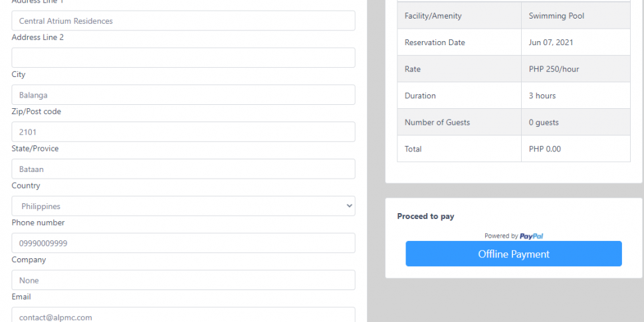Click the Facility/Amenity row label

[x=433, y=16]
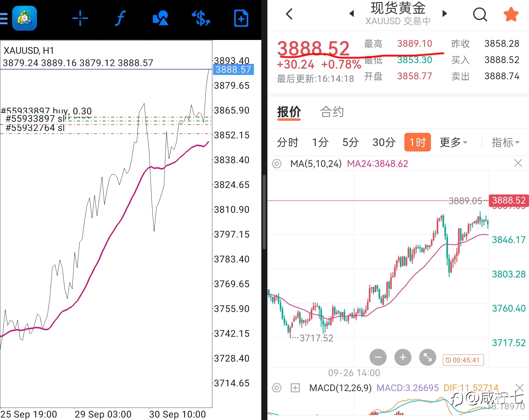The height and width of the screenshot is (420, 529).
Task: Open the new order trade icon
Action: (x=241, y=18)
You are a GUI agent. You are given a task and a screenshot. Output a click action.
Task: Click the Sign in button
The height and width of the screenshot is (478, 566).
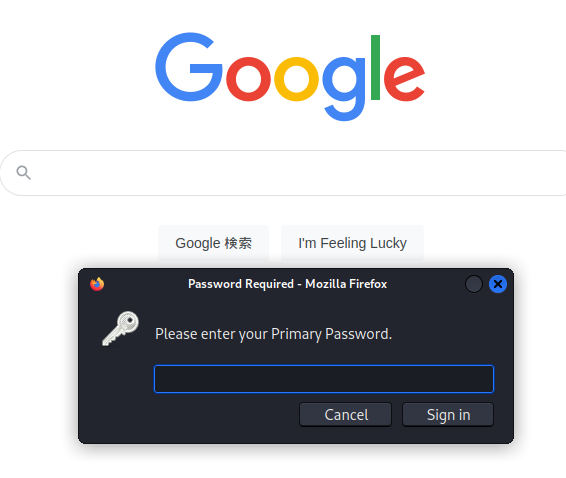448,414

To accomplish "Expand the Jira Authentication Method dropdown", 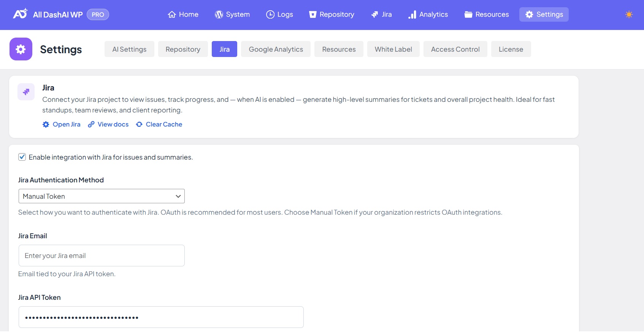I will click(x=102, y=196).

---+---

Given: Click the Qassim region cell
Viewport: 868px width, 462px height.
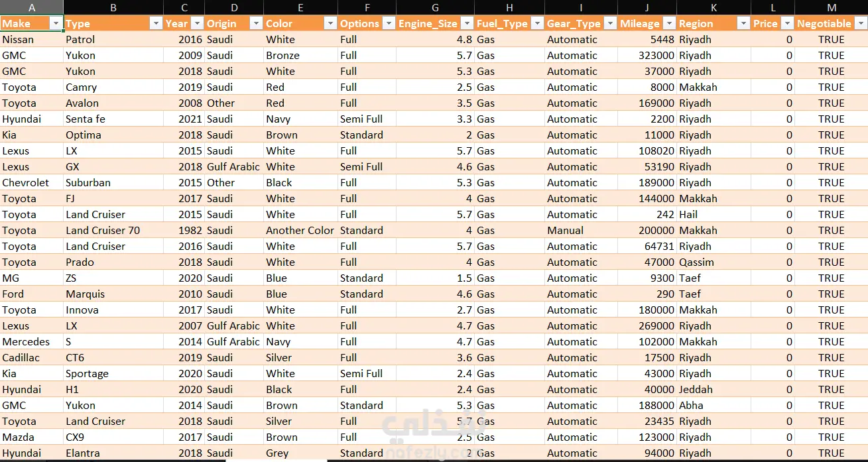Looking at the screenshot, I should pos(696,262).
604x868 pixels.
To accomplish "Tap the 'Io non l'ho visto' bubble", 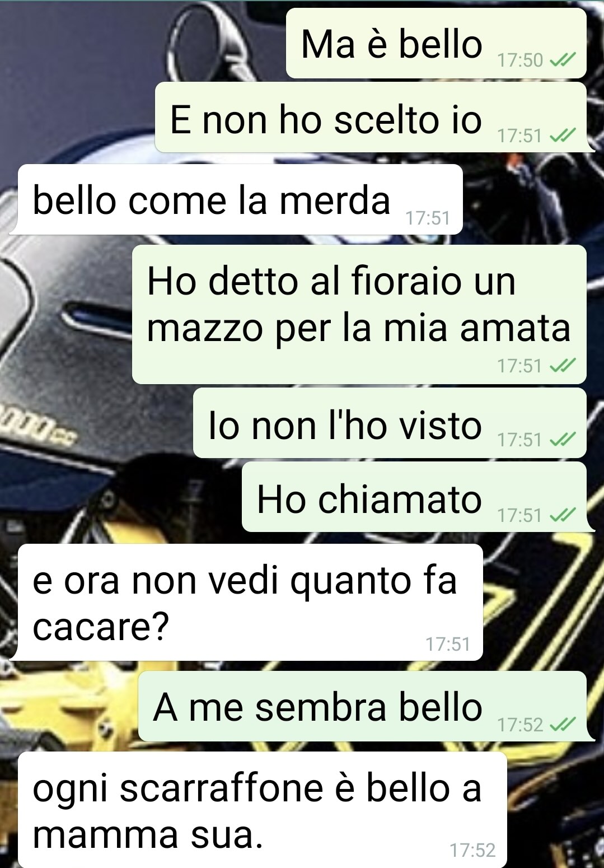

---+---

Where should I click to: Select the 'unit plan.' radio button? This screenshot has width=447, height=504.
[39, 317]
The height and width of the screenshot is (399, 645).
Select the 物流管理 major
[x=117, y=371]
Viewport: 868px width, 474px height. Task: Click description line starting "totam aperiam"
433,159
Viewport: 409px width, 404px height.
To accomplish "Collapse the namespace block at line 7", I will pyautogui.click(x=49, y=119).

---+---

* [Problem details] The listing above holds a line with "Where should I" and a line with "Viewport: 409px width, 404px height.". Print the stretch from the first through the second, exactly and alone.

* [Completed task]
Where should I click to: Select the 'unit plan.' radio button? This screenshot has width=447, height=504.
[39, 317]
The height and width of the screenshot is (399, 645).
Select the 物流管理 major
[x=117, y=371]
Viewport: 868px width, 474px height. Task: Click description line starting "totam aperiam"
433,159
Viewport: 409px width, 404px height.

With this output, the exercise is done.